In the context of the global pandemic, the effects of climate change are biting down like never before, with wide-spread environmental and human health challenges.

These concerns of our society are made two-fold due to the desperate need for employment and economic development. In response to this, the core focus of South Africa’s development initiatives going forward should be on sustainable solutions for our people and our planet.

With this in mind, Consulting Engineers South Africa CEO Chris Campbell was eager to join the proceedings of this year’s Sustainability Summit. With other esteemed panellists, Campbell joined the discussion on ‘What does smart infrastructure mean in the context of African cities?, held virtually on 2 December.

The discussion was chaired by acclaimed attorney, facilitator and consultant, Brandon Abdinor, who posed thought-provoking questions regarding the unique context on Africa and South Africa in regards to ‘smart city goals’.

An overarching theme from the discussion was that ‘smart’ does not necessarily mean ‘technology’.

Panellists were of the opinion that smart infrastructure is that which is sustainable, appropriate, and caters to the needs of South Africa’s multifaceted spatial landscape. Panellists included:

  • Dumisa Ngwenya, Headof Research and Innovation, Sentech
  • Chris Campbell, CEO, Consulting Engineers South Africa
  • Hiten Parmer, Director, uYilo National eMobility Programme
  • Lawrence P. Juku, Executive Head, Centre of Excellence, Vodacom IoT Africa
  • Noel Mashayamombe, Head Decorative Technology, Plascon
  • Najwah Allie-Edries, Head of the Jobs Fund
  • Shamima Timol, Senior Consultant, Hatch

Timol provided a helpful lens through which to view infrastructure development. “Fundamentally, we are trying to solve human challenges with smart infrastructure. ‘Smart’ needs to be timeless, it needs to transcend generations and political boundaries to create tangible value.

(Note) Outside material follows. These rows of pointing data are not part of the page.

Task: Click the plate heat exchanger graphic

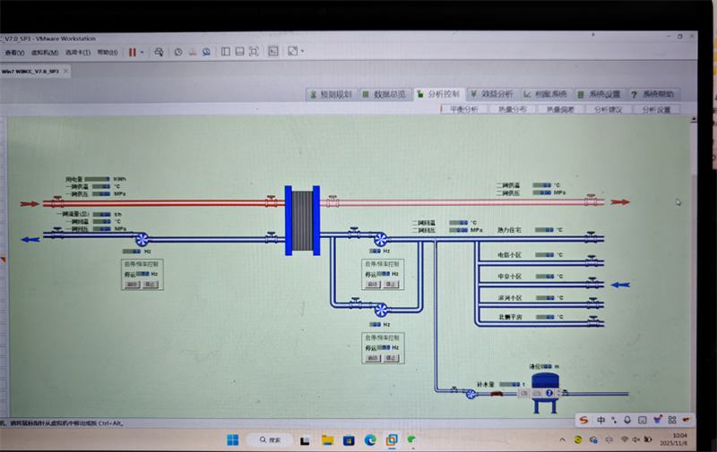Action: 302,220
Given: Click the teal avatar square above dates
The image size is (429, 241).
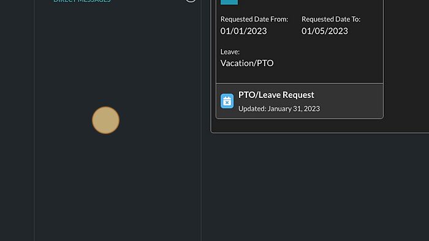Looking at the screenshot, I should pos(229,2).
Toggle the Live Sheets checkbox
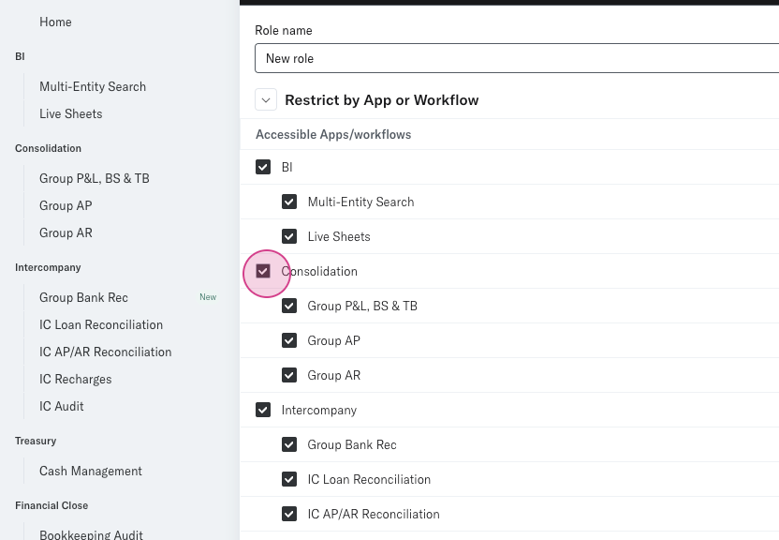Screen dimensions: 779x540 (x=289, y=236)
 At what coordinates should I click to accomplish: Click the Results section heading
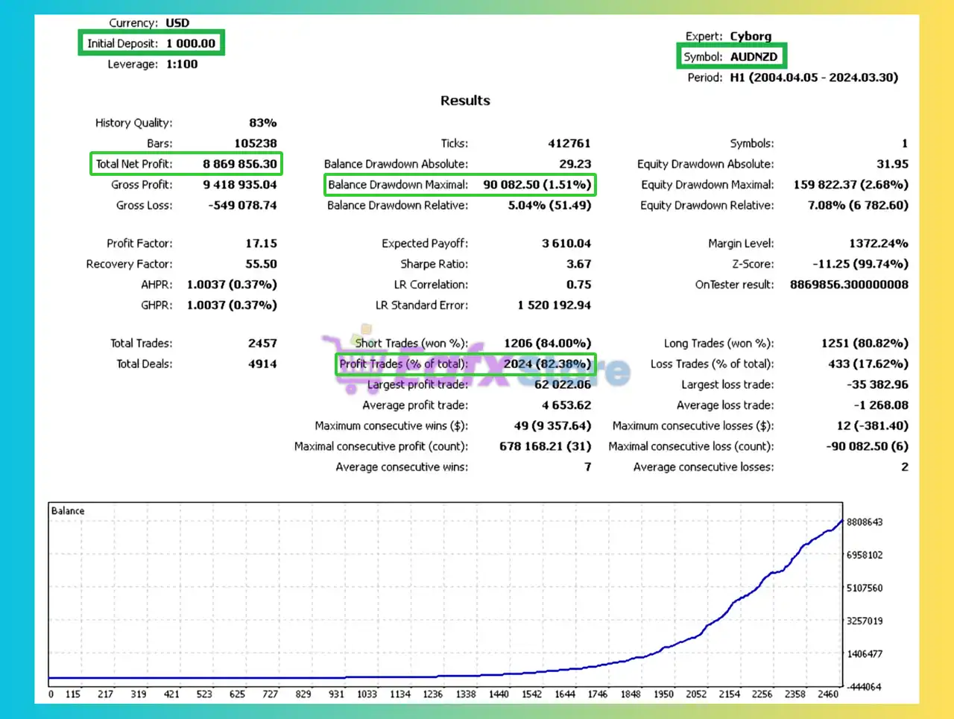[x=465, y=101]
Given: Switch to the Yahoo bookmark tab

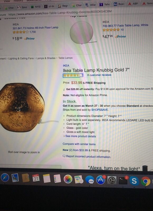Looking at the screenshot, I should tap(104, 4).
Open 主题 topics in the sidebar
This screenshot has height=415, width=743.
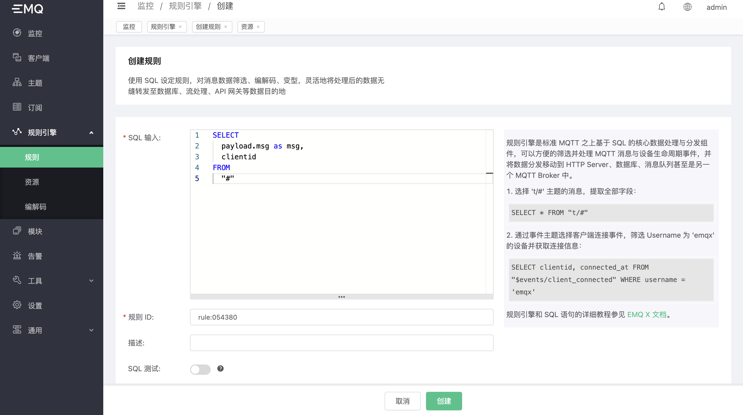pyautogui.click(x=35, y=83)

It is not just about technology and convenience, but about meeting the needs of our people in a sustainable manner.”

Ngwenya was in firm agreement with this, stating that South Africa’s smart infrastructure needs to integrate the varied elements of our country, specifically the differences in the urban, suburban and rural environments.

“A huge part of this is of course our transport infrastructure, which – if adequately addressed – could be instrumental in revitalising economic opportunities.”

CESA CEO Chris Campbell addressed some sensitive but vital aspects of smart city development, stating that it will require smart governance, leadership and innovation.

“We are far from being a smart city, and the pandemic has highlighted our shortfalls while also spurring the urgency of smart initiatives.”

He said that while the private sector pivoted using technology to remain operational during lockdown, public sector clients were missing critical infrastructure to enable them to adapt to the new hybrid working environment.

“Connectivity is the core enabler, and I think government can see that this as a lesson learnt this year. There is now a growing understanding that technology is not just a status symbol – it is a tool for mobility and continuity.”

Despite the country’s shortfalls in some regards, Campbell mentioned Africa’s young population as an advantage which should be leveraged. “While many countries are facing an aging population, we have youth on our side who can be dynamic and help us in our smart goals. Even in informal settlements, you can see that our country’s young people are connected and tech-savvy. If our education system can improve to leverage on this capacity, we stand a chance of lowering our Gini coefficient towards a more equal society.”

He said that achieving a smart city is not a one-stop process, but a journey which will require the appropriately skilled individuals to carry to progress forward.

Also on the topic of youth, Allie-Edries addressed youth unemployment, and claims that infrastructure development will help curb this. “The Jobs Fund has found that infrastructure development alone is not enough to create jobs. More realistically, infrastructure provides the foundation for job creation activities.”

Other panellists discussed the policy and regulatory environment, with Parmer stating that implementation will be vital if we are to achieve the National Development Plan 2030 vision for sustainable transport, to promote a low-carbon economy by offering transport alternatives that minimise environmental harm.

“Mass urbanisation presents many challenges to our current infrastructure as well as to our environment. If we are to rise to these challenges, we need an enabling regulatory and policy landscape.” Jukualso touched on the transport concern, citing the country’s backlog of maintenance and the failing rail network. “We should be smart in our refurbishments, and take into consideration the needs of the future.”

Mashayamombe discussed energy efficiency as a priority for sustainable development, citing the role of the coatings industry which holds the key in passive cooling, by manufacturing cool coatings which reduce roof surface temperature and ambient temperature in a way that reduces the reliance on electric cooling solutions in densely populated areas.